PROBLEM TO WORK ON: Repeat the data lines below exactly, beginning at the line that contains "Given: Click the" and stopping after the line that contains "Screen dimensions: 879x461 tap(535, 237)".

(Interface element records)
· · · ·

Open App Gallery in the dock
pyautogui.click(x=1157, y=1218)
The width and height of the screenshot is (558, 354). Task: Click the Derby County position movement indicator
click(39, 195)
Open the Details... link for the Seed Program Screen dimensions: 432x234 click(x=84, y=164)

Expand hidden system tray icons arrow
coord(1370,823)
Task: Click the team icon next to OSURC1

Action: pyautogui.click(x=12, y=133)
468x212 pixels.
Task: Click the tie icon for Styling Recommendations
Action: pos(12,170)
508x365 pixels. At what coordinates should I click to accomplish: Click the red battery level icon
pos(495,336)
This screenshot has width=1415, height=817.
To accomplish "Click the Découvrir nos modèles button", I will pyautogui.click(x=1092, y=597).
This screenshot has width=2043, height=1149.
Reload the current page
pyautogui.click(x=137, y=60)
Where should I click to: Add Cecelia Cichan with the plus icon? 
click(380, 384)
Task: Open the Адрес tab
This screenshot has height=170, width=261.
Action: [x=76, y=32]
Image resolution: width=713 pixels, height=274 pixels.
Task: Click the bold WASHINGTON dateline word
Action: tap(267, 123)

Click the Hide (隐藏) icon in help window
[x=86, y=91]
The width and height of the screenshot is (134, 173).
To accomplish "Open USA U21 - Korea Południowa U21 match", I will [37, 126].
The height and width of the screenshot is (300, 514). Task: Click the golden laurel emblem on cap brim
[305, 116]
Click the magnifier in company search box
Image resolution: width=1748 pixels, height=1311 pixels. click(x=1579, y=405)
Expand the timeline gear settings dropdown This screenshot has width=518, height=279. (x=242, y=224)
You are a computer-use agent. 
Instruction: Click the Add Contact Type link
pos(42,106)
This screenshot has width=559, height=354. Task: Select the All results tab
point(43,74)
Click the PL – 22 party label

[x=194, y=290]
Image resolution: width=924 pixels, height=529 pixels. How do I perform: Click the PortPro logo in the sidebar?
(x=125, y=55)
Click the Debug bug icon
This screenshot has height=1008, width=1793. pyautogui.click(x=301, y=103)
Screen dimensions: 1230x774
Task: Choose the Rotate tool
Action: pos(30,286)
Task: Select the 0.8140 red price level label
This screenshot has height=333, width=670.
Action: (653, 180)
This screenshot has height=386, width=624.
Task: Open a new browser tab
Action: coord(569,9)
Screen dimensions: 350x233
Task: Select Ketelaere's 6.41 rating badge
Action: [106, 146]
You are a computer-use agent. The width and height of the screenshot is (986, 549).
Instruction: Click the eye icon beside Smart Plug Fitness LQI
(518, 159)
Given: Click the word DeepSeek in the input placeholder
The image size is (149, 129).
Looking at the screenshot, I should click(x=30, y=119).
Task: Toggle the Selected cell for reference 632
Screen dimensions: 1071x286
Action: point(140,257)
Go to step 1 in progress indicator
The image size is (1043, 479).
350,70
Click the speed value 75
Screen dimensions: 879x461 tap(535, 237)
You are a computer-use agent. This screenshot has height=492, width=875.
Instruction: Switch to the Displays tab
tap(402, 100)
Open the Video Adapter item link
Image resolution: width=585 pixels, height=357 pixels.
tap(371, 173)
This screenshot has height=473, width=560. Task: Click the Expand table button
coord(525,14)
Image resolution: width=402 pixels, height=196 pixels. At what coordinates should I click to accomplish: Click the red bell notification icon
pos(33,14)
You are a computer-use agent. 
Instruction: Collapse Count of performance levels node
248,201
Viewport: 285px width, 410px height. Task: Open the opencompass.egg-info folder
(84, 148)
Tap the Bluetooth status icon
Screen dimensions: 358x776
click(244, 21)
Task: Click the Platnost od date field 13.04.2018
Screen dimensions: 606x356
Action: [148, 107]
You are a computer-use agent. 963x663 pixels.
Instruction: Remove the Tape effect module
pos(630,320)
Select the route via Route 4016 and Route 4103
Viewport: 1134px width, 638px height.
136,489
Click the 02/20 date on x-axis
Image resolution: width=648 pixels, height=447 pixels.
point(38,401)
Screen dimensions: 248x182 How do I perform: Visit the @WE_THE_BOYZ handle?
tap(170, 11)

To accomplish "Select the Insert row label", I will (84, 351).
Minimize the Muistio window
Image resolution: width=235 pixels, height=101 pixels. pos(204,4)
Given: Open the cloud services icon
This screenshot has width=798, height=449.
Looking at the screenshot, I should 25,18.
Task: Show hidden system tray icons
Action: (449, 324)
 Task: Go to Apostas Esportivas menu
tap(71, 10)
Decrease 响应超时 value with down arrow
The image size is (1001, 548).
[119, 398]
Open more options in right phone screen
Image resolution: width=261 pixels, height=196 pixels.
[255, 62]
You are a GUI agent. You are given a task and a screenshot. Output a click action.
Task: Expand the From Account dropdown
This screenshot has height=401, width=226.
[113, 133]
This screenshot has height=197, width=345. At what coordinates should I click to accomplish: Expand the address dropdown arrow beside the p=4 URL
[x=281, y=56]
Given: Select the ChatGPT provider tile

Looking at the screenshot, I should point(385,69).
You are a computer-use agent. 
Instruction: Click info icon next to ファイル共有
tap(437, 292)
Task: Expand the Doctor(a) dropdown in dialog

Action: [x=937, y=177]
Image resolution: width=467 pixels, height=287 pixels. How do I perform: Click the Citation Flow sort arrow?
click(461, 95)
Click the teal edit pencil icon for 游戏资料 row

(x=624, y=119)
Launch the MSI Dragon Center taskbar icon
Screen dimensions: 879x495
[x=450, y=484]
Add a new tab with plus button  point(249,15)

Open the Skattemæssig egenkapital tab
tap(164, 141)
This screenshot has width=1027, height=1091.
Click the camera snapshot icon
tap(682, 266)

· · · ·

RESULT:
Given: Click the word DeepSeek in the input placeholder
The image size is (149, 129).
Looking at the screenshot, I should click(x=30, y=119).
Task: Toggle the Selected cell for reference 632
Screen dimensions: 1071x286
Action: point(140,257)
Go to step 1 in progress indicator
The image size is (1043, 479).
350,70
Click the speed value 75
Screen dimensions: 879x461 tap(535, 237)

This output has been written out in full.